Phase 2 — double-double FP64 GEMM. Emulated FP64 via two FP32 values. Opens the door to workloads where 10⁻⁵ Ha relative error is not enough.
Phase 4 — tensor-parallel GEMM across NeuronCores. trn1.32xlarge has 16 chips; sharding a DF-MP2 chunk across them is the next architectural exercise.

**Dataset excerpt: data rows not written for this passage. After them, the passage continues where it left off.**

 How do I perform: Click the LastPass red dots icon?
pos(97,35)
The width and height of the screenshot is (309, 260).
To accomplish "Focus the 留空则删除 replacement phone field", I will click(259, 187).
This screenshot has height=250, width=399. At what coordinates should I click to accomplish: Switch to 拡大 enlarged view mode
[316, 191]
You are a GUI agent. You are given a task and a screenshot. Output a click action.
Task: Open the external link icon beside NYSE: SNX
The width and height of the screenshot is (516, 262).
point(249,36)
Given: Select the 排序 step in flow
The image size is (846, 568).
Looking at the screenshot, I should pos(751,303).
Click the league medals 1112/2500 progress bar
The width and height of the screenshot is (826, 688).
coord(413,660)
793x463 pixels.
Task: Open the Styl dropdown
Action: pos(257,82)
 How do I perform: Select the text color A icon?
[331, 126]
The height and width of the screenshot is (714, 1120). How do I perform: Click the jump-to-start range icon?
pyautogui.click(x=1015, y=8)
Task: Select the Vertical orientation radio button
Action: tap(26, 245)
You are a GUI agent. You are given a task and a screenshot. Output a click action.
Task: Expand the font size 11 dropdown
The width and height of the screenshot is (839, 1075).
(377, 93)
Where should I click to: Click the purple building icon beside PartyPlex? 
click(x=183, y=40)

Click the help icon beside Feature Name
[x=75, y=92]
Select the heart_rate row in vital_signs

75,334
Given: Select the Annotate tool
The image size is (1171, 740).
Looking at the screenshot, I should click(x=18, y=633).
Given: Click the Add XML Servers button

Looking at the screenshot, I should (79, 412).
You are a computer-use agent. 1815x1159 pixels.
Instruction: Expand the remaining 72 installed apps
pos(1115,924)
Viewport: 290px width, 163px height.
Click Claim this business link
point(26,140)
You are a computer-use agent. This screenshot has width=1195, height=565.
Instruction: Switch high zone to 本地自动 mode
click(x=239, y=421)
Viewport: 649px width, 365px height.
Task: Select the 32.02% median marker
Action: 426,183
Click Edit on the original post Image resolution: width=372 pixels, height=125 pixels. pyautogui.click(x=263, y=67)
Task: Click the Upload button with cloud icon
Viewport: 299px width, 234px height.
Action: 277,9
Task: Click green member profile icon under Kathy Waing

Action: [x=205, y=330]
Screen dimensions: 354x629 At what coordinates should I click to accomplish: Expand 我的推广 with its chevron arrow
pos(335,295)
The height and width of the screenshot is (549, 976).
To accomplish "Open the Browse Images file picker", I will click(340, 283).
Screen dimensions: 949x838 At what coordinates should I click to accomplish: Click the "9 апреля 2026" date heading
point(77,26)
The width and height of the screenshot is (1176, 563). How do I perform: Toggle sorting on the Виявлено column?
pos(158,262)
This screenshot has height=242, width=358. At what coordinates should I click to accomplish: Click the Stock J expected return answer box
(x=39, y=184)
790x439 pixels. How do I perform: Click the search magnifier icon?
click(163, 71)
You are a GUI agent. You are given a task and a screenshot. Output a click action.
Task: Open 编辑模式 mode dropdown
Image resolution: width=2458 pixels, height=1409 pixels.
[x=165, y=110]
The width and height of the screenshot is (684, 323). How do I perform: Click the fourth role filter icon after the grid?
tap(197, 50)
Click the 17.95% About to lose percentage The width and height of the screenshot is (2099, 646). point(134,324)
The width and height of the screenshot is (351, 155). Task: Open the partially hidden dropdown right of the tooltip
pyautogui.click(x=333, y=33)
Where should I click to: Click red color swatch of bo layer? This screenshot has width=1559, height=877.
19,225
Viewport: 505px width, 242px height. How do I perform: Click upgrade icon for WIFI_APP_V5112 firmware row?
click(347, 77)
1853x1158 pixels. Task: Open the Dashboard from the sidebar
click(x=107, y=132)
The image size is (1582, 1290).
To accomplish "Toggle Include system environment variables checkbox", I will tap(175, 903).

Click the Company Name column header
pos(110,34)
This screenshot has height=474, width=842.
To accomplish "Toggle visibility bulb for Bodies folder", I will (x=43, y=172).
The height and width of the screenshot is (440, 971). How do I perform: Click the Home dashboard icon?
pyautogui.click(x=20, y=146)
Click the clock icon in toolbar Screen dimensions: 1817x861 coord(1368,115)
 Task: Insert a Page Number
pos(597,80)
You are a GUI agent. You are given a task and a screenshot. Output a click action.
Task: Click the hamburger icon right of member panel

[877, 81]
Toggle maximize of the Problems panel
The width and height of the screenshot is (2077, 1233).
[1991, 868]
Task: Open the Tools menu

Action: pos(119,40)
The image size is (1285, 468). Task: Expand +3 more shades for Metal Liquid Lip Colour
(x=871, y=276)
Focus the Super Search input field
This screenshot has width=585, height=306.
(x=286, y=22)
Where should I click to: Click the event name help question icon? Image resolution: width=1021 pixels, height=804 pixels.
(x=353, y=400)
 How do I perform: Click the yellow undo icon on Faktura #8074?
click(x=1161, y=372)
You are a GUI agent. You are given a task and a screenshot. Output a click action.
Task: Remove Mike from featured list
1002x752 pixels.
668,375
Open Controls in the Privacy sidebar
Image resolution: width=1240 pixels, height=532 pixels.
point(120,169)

Phase tracker: trnsci ROADMAP.

Takeaway¶

The fused MP2 energy kernel is what happens when a library takes Trainium's architecture seriously instead of porting cuBLAS primitives one-to-one. One kernel, one NEFF, one dispatch per pair, every intermediate SBUF-resident. cuBLAS can't express this — not because it's hard, but because its primitive is matrix products and this expression isn't one. Phase 1's measurable win (1.48×) is smaller than the 3× design target; the gap is documented and queued as Phase 3 work.